- _WORK ITEM_
Please restate the records below word for word, leaving out every picture.

Items from a dataset
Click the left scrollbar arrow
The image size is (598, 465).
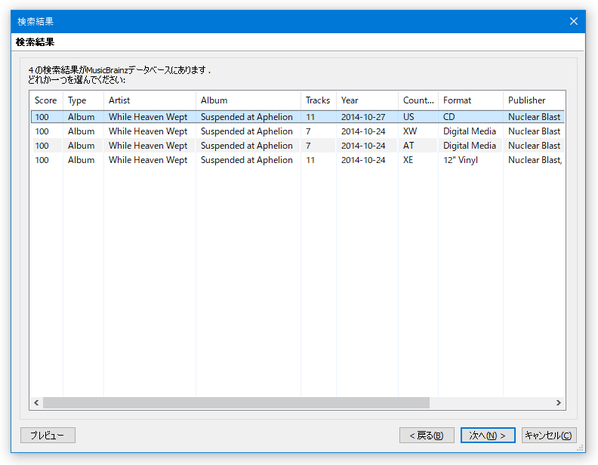tap(37, 402)
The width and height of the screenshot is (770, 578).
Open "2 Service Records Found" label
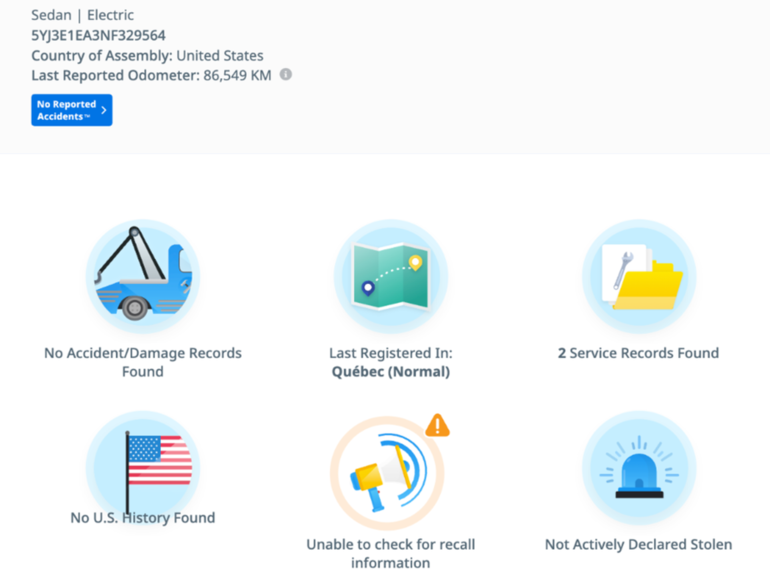(x=638, y=353)
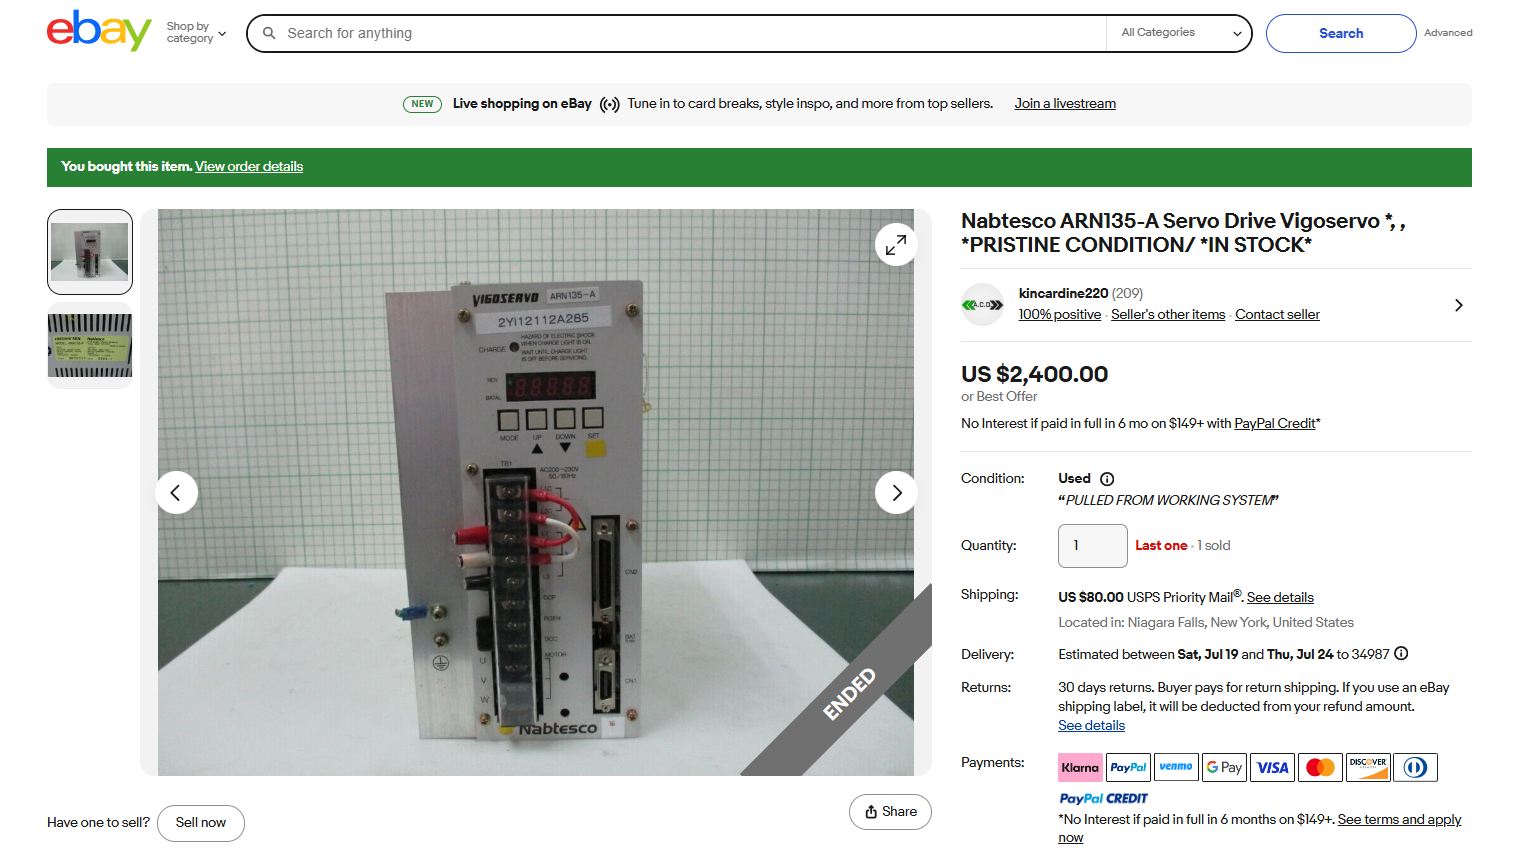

- _ANSWER TO THIS TASK_
Click the left scrollbar arrow
The image size is (598, 465).
tap(37, 402)
The width and height of the screenshot is (770, 578).
Open "2 Service Records Found" label
(x=638, y=353)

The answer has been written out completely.